Some have tried omitting both SDS and methanol in transfer buffer (25mM Tris, 192 mM glycine) and instead heated the buffer to 70-75 oC during transfer (40V for 10-20 min). Heat should "open" the gel and release proteins. Nitrocellulose must be soaked for 10 min in buffer before transfer (not required with methanol).

Kurien and Scofield 2009, Methods in Mol Biol (536).
Good luck

[Feelcontraire]

floyd78, on Oct 14 2009, 02:09 AM, said:

Hi all,

Hoping you can help me troubleshoot my problems with transferring ~220kDa proteins, I scoured these forums yesterday trying to pick up relevant tips but I don't seem to have cracked it yet.

5% acrylamide SDS containing minigels (10x10) loaded with 50ug protein per lane and run @ 200V for 45 mins, 2 checked with coomassie and confirmed clean, crisp bands and even loading. Markers up to 460kDa separated nicely.

2 gels put into wet transfer overnight in Towbin containing 5% methanol and 0.1% SDS with Millipore 0.45um pore PVDF @ 90V in coldroom. Previously tried transfer at 50V and the larger proteins stayed put in the gel.

This morning I disassembled and the buffer was fairly warm (not a great surprise given the higher voltage) but there was no sign of the prestained markers on either the gel or the membrane or on the filter paper. I was always under the impression that it is quite difficult for proteins to become unbound from PVDF and pass through the other side, is this not the case? I am just in the process of staining the gel to see if there is anything still left on it.

Any ideas about where I may have gone wrong?

Thanks in advance

Following the 1h 1amp rule, 90v OvN may be too much.

As you've been told you need SDS too accelerate the protein and Ethanol to stop it. Also heat really improves transfer, and over 65º makes it even.
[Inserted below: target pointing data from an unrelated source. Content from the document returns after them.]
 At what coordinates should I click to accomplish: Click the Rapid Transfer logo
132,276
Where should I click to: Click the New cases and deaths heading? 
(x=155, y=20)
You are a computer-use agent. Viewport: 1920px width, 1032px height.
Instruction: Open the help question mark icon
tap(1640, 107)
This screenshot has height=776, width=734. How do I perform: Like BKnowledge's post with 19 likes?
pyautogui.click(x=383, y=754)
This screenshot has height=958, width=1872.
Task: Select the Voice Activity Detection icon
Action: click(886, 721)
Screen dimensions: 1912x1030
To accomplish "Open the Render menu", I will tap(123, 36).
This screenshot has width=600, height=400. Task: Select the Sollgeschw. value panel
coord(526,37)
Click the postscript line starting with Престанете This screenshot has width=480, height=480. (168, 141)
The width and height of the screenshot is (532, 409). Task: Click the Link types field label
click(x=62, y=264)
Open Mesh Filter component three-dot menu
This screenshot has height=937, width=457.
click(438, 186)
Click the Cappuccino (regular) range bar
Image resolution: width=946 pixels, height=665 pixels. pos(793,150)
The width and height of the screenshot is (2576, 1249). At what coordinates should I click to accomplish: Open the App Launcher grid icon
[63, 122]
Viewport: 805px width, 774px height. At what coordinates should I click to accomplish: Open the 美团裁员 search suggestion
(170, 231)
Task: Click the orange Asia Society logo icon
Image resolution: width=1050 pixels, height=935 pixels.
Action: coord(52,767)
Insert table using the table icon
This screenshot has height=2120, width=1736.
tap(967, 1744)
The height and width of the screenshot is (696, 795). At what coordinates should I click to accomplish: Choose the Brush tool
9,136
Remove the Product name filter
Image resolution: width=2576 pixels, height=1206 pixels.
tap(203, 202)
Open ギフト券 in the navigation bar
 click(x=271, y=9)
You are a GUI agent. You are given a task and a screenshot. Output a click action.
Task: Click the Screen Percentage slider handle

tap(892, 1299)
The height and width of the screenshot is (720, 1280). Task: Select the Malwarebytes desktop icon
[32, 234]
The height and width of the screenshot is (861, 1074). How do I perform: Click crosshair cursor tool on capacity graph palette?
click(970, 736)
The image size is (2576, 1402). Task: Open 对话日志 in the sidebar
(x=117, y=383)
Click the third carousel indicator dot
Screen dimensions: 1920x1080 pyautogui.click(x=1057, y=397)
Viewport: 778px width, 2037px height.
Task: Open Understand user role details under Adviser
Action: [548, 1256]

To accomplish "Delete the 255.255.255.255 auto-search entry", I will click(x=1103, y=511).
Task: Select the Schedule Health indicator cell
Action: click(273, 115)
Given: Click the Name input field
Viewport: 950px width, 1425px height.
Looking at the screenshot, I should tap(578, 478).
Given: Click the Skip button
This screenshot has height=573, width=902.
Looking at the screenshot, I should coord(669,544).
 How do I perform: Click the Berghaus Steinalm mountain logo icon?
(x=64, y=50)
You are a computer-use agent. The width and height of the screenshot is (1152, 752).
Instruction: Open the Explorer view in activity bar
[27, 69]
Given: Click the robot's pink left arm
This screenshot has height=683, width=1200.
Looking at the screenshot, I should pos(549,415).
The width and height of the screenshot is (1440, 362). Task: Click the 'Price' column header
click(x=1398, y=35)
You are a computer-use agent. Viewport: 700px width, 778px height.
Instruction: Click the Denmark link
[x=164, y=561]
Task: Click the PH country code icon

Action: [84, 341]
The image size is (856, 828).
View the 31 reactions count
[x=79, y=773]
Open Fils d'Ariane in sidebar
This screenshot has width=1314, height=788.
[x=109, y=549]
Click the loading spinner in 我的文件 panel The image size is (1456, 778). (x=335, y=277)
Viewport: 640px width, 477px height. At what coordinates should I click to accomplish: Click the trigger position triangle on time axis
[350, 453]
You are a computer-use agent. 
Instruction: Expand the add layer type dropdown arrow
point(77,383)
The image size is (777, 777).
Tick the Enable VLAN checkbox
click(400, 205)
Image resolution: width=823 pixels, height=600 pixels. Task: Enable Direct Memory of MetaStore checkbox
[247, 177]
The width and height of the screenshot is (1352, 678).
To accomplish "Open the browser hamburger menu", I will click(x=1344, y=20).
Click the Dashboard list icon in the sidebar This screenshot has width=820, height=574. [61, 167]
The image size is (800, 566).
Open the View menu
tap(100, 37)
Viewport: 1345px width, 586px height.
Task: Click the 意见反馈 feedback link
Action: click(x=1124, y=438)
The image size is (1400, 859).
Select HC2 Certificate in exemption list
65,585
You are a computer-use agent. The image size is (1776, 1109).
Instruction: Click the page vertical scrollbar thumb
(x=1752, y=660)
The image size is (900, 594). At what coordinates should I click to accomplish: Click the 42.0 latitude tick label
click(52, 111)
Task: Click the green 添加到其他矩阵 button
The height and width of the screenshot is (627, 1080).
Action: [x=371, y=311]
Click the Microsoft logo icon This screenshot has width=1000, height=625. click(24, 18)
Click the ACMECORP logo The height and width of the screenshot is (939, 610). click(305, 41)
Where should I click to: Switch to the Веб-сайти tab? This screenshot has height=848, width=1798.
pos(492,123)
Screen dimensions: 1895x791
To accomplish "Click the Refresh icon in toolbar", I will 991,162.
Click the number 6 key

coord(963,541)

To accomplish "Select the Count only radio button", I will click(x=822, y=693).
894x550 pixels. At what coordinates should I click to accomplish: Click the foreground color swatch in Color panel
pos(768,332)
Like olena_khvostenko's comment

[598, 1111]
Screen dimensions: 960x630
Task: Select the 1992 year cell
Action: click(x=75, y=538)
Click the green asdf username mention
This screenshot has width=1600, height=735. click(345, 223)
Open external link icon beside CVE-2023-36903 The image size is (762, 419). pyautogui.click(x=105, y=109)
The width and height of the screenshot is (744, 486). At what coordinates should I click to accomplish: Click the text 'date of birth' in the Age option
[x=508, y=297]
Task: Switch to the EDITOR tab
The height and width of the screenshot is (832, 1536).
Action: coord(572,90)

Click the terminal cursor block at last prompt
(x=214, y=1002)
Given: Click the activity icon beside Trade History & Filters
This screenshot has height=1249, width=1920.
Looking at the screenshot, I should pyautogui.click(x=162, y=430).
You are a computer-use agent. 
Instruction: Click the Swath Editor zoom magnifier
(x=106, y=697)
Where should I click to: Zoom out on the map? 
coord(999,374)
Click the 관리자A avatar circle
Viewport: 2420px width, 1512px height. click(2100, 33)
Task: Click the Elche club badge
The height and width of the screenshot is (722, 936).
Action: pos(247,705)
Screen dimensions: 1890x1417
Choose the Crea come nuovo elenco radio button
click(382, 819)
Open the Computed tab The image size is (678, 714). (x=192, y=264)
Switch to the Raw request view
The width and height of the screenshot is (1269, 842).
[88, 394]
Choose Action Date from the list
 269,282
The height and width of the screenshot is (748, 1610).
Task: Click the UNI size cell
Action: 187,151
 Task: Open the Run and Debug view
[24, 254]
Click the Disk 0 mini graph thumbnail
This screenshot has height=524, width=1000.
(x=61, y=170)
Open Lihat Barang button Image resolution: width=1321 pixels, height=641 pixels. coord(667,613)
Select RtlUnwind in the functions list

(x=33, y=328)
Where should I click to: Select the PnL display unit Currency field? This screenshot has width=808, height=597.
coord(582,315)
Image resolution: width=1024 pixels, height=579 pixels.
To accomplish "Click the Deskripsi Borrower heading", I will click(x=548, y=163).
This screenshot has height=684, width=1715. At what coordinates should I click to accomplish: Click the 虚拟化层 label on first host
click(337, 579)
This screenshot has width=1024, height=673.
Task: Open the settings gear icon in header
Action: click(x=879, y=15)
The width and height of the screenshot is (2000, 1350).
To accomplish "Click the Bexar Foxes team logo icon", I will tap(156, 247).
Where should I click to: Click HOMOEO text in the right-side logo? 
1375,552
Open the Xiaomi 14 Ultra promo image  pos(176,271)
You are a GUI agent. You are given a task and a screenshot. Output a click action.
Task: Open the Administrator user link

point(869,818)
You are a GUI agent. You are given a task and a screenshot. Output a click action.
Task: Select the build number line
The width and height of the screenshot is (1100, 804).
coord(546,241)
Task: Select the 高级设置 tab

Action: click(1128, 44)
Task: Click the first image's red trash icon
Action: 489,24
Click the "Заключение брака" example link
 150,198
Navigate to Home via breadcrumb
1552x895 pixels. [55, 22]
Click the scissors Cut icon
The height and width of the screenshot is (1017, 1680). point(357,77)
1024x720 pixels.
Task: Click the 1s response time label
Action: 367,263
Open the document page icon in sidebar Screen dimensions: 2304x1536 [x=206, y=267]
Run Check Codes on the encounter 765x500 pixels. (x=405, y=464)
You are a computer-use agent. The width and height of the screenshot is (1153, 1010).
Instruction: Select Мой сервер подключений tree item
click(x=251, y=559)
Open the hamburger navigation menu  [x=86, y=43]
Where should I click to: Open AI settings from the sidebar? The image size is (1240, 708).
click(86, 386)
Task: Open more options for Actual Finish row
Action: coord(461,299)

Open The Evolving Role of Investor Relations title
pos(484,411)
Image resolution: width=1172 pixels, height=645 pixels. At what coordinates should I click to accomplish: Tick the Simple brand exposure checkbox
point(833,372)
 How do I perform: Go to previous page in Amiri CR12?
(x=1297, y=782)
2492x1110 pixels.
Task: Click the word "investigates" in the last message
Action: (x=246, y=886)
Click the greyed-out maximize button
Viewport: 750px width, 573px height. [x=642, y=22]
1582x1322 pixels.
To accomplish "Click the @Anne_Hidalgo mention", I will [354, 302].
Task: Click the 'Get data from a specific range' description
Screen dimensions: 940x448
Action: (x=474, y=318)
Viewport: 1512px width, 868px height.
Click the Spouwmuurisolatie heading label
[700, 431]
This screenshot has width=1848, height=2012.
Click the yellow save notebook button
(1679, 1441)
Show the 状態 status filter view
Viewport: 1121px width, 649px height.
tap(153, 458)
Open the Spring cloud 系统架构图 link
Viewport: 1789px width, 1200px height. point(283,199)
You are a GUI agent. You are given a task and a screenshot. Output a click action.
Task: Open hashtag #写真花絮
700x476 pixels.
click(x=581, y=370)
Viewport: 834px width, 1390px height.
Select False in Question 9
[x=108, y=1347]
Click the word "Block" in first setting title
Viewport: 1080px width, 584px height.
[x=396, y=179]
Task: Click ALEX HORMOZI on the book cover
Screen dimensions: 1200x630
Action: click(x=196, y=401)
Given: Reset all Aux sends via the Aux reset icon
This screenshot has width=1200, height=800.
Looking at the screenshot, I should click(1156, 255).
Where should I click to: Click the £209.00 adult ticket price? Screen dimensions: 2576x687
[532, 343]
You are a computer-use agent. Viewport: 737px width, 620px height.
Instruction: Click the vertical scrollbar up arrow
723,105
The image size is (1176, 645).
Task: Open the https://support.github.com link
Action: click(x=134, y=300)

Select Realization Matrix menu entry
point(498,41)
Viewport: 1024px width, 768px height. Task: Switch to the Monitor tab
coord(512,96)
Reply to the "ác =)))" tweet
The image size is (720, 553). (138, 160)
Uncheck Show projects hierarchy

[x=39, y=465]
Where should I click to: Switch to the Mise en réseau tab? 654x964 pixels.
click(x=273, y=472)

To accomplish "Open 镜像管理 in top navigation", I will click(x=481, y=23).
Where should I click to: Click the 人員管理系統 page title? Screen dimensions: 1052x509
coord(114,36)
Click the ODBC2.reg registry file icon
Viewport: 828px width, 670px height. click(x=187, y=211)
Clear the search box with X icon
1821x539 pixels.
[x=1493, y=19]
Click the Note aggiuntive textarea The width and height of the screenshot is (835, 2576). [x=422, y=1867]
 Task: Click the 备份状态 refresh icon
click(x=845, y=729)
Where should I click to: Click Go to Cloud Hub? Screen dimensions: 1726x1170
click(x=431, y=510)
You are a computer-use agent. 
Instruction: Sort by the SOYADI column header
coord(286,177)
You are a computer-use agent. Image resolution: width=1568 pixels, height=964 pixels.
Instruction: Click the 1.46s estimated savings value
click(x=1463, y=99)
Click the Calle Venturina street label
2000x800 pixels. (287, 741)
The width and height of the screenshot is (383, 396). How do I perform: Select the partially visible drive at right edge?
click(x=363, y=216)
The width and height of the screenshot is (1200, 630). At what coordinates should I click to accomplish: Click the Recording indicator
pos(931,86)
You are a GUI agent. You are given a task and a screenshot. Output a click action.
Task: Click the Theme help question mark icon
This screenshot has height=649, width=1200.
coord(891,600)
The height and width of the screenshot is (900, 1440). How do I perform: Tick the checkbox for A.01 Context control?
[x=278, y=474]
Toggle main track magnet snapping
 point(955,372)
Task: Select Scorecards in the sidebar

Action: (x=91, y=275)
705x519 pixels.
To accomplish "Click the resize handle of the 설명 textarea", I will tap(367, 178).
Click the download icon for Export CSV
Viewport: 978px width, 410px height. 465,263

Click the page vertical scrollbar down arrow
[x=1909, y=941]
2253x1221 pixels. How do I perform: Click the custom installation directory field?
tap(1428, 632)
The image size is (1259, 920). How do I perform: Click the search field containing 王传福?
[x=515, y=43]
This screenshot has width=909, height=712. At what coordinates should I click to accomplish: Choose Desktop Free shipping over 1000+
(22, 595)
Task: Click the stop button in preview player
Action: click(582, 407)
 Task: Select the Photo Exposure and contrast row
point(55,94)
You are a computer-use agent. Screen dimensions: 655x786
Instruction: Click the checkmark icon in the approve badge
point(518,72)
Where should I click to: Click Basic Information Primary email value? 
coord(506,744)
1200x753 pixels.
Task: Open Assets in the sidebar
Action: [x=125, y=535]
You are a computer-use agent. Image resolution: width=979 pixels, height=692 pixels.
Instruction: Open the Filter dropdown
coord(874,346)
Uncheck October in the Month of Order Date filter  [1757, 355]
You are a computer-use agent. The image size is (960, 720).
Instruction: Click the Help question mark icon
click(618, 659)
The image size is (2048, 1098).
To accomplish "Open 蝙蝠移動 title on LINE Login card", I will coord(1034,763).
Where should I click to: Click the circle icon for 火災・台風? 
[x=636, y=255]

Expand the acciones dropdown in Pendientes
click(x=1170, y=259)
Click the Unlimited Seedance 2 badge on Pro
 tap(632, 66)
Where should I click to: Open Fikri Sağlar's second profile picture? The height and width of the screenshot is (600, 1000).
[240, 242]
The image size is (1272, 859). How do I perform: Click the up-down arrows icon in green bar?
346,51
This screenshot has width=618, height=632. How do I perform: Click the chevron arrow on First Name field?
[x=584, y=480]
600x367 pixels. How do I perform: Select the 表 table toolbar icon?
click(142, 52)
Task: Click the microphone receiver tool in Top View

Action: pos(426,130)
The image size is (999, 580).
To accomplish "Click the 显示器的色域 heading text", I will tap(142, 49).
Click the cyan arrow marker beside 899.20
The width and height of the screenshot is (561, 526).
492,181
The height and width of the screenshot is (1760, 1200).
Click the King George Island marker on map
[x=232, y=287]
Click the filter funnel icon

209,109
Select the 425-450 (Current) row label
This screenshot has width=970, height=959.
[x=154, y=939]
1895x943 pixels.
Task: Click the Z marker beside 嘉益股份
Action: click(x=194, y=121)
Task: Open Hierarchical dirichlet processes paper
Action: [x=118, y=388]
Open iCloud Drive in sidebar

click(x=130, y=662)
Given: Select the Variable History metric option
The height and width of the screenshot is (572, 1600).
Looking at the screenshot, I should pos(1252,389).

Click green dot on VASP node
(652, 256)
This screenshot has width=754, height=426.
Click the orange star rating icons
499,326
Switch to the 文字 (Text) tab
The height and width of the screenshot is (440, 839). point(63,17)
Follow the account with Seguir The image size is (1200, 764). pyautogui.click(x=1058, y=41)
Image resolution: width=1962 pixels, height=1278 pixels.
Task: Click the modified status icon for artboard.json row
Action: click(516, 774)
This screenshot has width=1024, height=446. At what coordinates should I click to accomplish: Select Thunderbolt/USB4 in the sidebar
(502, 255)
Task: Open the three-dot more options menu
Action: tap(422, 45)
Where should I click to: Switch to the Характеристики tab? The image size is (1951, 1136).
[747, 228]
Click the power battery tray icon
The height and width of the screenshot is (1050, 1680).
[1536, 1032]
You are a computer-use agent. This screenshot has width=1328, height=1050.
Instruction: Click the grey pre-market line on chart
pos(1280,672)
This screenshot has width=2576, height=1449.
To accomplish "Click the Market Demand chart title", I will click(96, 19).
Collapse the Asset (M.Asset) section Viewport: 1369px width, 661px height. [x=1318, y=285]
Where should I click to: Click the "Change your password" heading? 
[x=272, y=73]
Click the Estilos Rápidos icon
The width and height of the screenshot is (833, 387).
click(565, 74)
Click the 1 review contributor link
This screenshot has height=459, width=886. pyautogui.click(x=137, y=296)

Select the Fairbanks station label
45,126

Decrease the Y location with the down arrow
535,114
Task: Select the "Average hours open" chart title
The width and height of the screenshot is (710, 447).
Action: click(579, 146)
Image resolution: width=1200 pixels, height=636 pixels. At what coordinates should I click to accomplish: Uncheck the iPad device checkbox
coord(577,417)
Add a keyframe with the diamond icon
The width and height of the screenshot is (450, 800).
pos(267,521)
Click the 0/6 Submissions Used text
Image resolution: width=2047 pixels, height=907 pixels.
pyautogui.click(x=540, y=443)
I developed a system that works like a charm an is as follow (tank transfer).

sponge.m-paper.m-membrane-gel-paper.g-sponge.g

Activate the membrane in ethanol

Equilibrate in tris-gly buffer without sds and without ethanol everything but sponge.m.

Equilibrate sponge.m. in the same buffer but containing 20% ethanol.

I don't use SDS in this equilibration buffer as it makes bubles.

As transfer buffer use the tris gli but in this case without ethanol and with 0,1%SDS.


The high SDS will accelerate your proteins and the ethanol will flow from the sponge to the membrane removing the SDS and making the proteins stop there.

Avoid equilibrating the membrane in ethanol containing buffer as it will contact the gel and impair protein trip.

I usually heat the transfer buffer to 75º in the microwave and transfer for 30-60min-, 400mA.

If you are afraid the your protein surpases the first membrane ad a second membrane between paper.m and membrane.

Also if your protein has high IP it will trip to the (-)pole. Usually SDS will avoid this but if you want to be sure simply place another membrane between the gel and paper.g.

If your protein is travelling the wrong way you can use higher pH transfer buffer like CAPS ph 11.

This is inspired in a semidry blotting system but works as-well.

[mdfenko]

you use 0.1% sds in the transfer buffer?

the literature recommends to not exceed 0.05% sds in the transfer buffer, the methanol (or ethanol, in your case) will not be able to remove enough sds to ensure good capture by the membrane.

but, if it works for you then why change?

[Feelcontraire]

mdfenko, on Nov 19 2009, 10:18 AM, said:

you use 0.1% sds in the transfer buffer?

the literature recommends to not exceed 0.05% sds in the transfer buffer, the methanol (or ethanol, in your case) will not be able to remove enough sds to ensure good capture by the membrane.

but, if it works for you then why change?

Well, that recommendations comes from the fact that everything will be soaked in SDS-Methanol containing buffer but in this case the methanol containing layer doesn't have SDS(of course it will flow in during transfer).

I think that the semidry transfer system also uses 0,1% on one side (I may be wrong) I even read of some very efficient transfer with up to 0,5% SDS.